Entrées pour repérer du texte et des éléments
------------------------------------
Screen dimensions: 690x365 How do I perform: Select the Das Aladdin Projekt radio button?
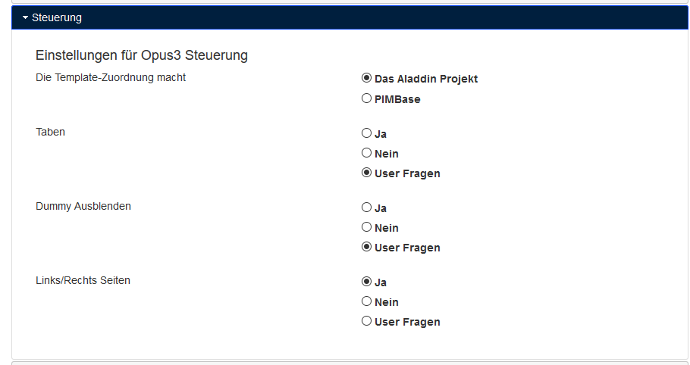point(367,78)
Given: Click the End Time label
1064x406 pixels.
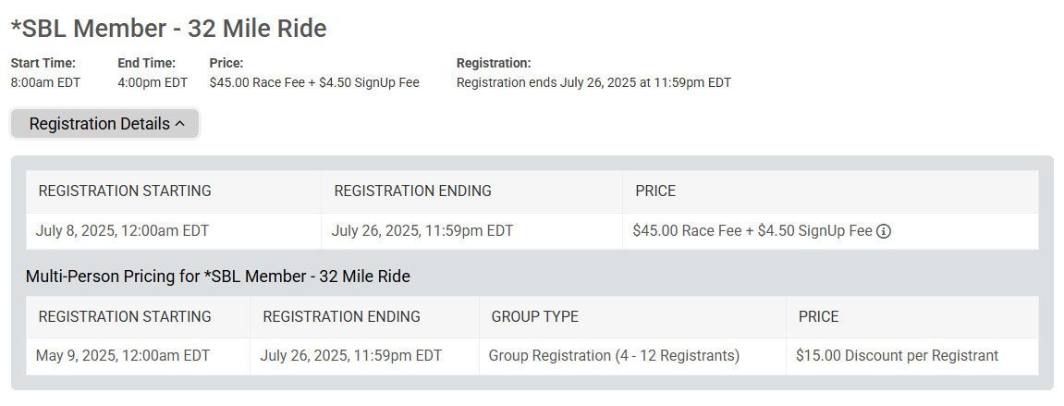Looking at the screenshot, I should point(147,63).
------------------------------------
### Petit exercice
Mettez à jour l'ensemble des données ci-dessus en remplaçant "radio button" par "checkbox", sans rien modifier d'autre. Laissez les images de côté dans votre réponse.

### Réponse rédigée
Screen dimensions: 690x365 How do I perform: Select the Das Aladdin Projekt checkbox?
point(367,78)
Given: Click the End Time label
1064x406 pixels.
Looking at the screenshot, I should point(147,63).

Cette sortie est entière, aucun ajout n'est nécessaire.